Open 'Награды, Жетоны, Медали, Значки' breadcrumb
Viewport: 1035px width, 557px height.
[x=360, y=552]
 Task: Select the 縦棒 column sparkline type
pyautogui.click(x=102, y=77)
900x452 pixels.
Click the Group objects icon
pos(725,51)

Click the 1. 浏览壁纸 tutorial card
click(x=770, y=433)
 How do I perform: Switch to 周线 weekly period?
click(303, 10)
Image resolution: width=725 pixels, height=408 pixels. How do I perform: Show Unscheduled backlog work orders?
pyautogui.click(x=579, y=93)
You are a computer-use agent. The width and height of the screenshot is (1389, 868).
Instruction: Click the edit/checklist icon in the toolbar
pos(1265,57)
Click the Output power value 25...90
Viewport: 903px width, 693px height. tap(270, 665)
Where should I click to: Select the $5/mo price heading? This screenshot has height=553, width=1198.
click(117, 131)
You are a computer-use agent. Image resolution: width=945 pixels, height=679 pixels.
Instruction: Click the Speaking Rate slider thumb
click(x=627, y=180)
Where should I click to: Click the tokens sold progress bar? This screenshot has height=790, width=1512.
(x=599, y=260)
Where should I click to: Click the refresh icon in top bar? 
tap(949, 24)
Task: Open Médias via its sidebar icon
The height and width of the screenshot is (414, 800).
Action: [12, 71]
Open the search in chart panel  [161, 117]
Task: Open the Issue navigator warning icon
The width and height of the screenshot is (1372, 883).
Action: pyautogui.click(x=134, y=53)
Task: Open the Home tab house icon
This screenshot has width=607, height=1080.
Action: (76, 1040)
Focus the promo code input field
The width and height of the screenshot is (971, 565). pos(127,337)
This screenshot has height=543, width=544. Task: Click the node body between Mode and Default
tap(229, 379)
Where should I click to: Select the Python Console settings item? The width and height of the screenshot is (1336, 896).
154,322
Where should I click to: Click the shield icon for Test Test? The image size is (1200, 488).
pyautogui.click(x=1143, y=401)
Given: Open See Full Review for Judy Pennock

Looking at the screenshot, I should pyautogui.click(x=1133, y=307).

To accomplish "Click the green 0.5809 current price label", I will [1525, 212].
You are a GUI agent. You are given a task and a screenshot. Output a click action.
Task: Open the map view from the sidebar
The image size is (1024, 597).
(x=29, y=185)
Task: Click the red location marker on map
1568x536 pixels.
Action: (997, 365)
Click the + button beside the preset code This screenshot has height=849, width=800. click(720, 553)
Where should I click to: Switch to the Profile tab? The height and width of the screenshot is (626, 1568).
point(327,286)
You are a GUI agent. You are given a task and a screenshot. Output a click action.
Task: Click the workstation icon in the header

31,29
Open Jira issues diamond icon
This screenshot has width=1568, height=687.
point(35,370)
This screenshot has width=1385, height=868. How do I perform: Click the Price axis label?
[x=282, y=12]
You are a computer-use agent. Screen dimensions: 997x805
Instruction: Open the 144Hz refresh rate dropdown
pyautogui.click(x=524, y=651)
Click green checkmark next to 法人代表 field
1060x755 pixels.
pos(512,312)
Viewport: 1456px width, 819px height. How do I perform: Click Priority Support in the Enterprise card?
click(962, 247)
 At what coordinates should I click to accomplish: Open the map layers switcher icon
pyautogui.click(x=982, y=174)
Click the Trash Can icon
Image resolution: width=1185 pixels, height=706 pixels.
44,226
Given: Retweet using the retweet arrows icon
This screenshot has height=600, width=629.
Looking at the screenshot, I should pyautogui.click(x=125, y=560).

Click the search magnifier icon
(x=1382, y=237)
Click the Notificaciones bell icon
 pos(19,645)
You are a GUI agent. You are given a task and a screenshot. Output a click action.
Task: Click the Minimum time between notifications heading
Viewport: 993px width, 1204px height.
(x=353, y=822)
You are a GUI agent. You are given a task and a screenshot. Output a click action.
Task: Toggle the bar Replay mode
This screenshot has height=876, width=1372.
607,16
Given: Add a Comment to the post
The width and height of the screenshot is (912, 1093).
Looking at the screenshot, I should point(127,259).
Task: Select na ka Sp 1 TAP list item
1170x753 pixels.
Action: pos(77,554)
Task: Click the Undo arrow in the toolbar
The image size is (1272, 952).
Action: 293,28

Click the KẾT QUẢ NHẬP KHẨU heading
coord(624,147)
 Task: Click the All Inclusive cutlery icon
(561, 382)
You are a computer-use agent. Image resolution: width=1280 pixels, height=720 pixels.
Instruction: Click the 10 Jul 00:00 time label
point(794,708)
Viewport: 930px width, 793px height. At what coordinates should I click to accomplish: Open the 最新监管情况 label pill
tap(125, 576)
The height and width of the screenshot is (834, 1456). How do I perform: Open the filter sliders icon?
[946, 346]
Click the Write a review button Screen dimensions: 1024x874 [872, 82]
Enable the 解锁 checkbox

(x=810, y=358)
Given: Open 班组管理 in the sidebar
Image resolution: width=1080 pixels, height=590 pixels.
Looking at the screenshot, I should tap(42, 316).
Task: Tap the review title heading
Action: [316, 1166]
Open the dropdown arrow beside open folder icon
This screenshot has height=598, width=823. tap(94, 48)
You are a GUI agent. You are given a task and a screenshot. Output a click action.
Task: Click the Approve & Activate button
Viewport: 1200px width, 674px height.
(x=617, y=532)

- _SET TASK_: Copy the records from the line containing "Given: Open 班组管理 in the sidebar" through the end of the records, both ends included, reproducing each line exactly.

- _ANSWER IN FULL_:
Given: Open 班组管理 in the sidebar
Image resolution: width=1080 pixels, height=590 pixels.
Looking at the screenshot, I should tap(42, 316).
Task: Tap the review title heading
Action: [316, 1166]
Open the dropdown arrow beside open folder icon
This screenshot has height=598, width=823. tap(94, 48)
You are a GUI agent. You are given a task and a screenshot. Output a click action.
Task: Click the Approve & Activate button
Viewport: 1200px width, 674px height.
(x=617, y=532)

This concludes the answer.